# It's Almost Time



## Zombie-F (Apr 12, 2004)

We're just about three weeks away from the Party Stores starting to stock up on new Halloween stuff for the 2004 season. It's also just about time for Spooky World and the other seasonal haunts across the US, to start getting their web sites ready to start promoting their 2004 haunts.

Can you smell it in the air... Halloween is just four months away!  

Damn I'm a psycho. :voorhees:


----------



## Akasha (Jun 16, 2004)

OH yeah, definately can smell Halloween in the air. Feel the pressure to get those last minute props built...aaahh


----------



## Zombie-F (Apr 12, 2004)

Hey, I finally lured you out of lurking. Now that the 4th has come and gone, it'll be here (and gone) before we know it.

Feek free to say "hi" in the Welcome room.


----------



## VtheVamp (Apr 27, 2004)

########

CHALLENGE A →
Quote every row under Stored entries below word for word, leaving the pictures out of your answer.

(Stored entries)
########

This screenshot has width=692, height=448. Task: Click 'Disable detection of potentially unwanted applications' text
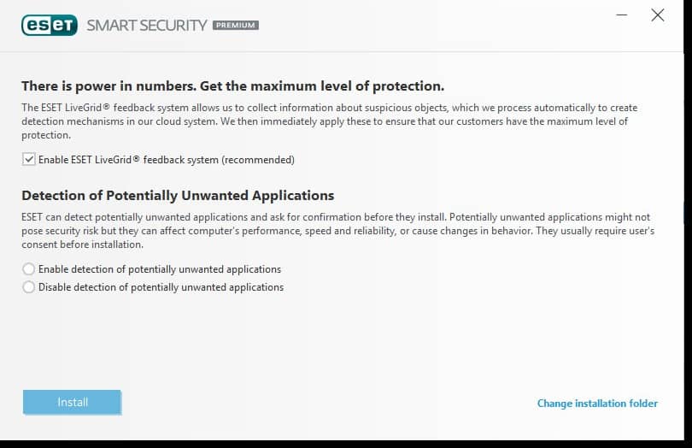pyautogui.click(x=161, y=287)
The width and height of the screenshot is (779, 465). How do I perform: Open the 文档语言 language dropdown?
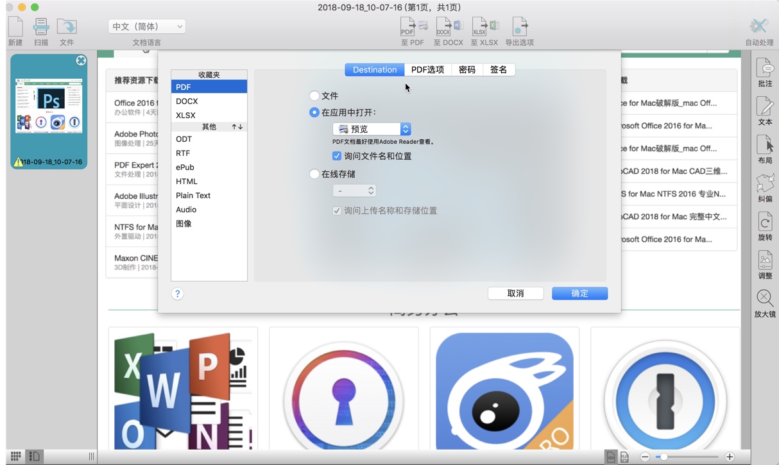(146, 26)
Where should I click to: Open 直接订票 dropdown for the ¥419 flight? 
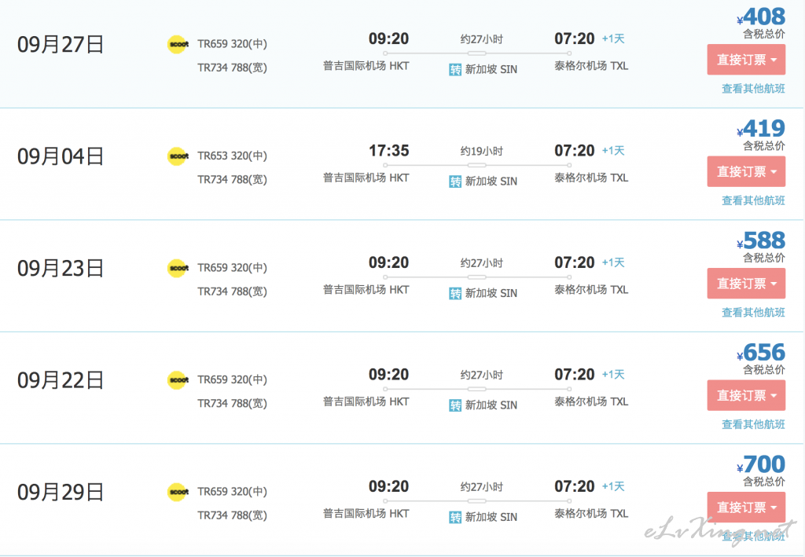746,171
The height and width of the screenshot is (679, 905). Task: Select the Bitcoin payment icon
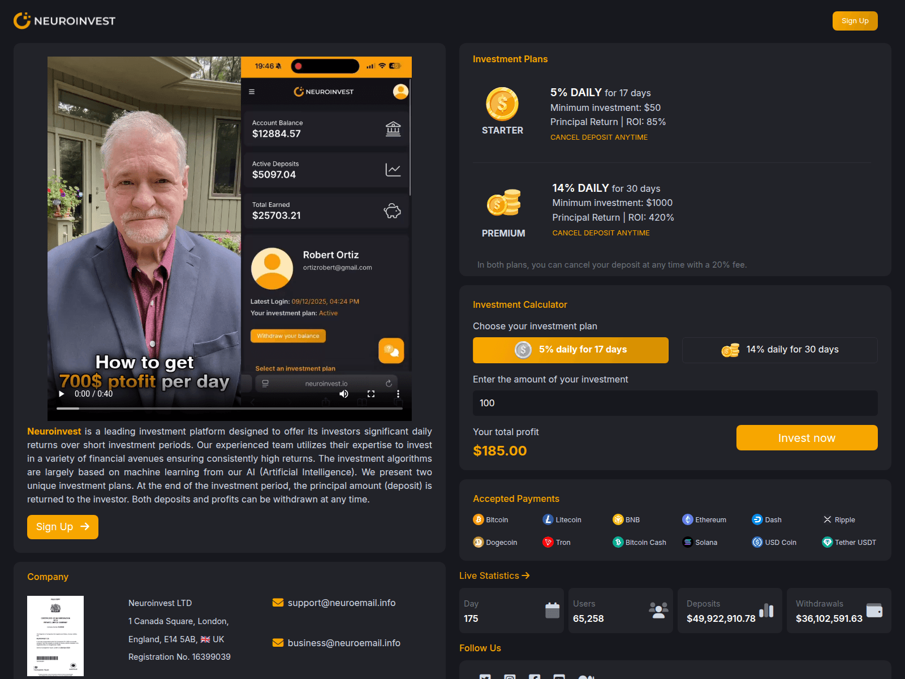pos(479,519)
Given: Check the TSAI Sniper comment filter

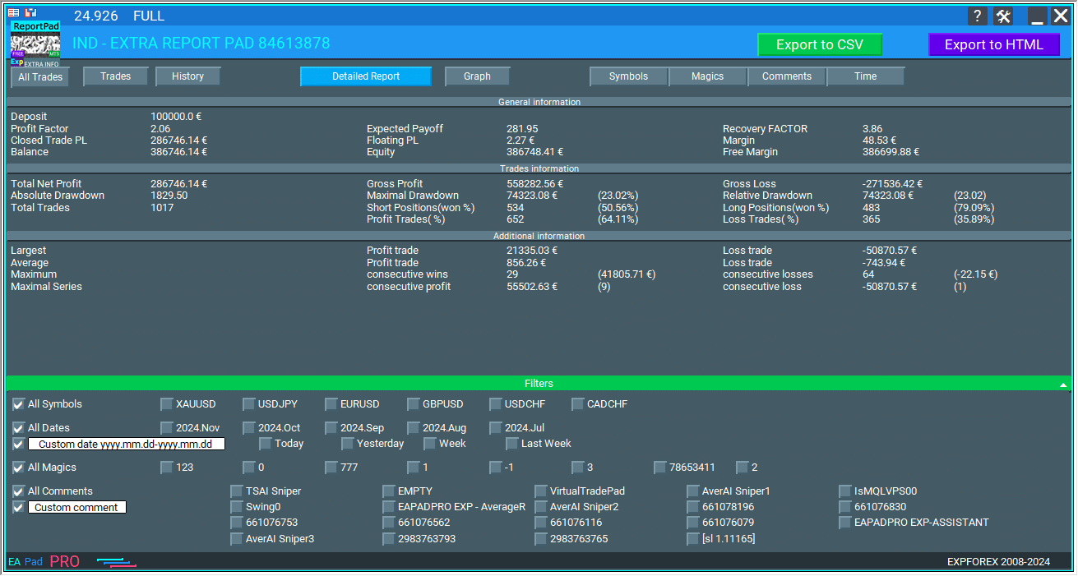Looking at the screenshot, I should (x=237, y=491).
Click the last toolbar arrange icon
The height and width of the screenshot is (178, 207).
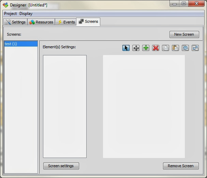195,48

########

CHALLENGE B →
Print the passage of the Halloween forum thread starting with "OH yeah, definately" and going on through "we know it.", keeping every word unchanged.

PROBLEM SOLUTION A →
This screenshot has width=692, height=448. Task: Click 'Disable detection of potentially unwanted applications' text
pyautogui.click(x=161, y=287)
The width and height of the screenshot is (779, 465). How do I perform: Open the 文档语言 language dropdown?
(146, 26)
Where should I click to: Open 直接订票 dropdown for the ¥419 flight? 
746,171
The height and width of the screenshot is (679, 905). Task: Select the Bitcoin payment icon
pos(479,519)
Given: Check the TSAI Sniper comment filter

Looking at the screenshot, I should (x=237, y=491).
Click the last toolbar arrange icon
The height and width of the screenshot is (178, 207).
195,48

PROBLEM SOLUTION B →
OH yeah, definately can smell Halloween in the air. Feel the pressure to get those last minute props built...aaahh


----------



## Zombie-F (Apr 12, 2004)

Hey, I finally lured you out of lurking. Now that the 4th has come and gone, it'll be here (and gone) before we know it.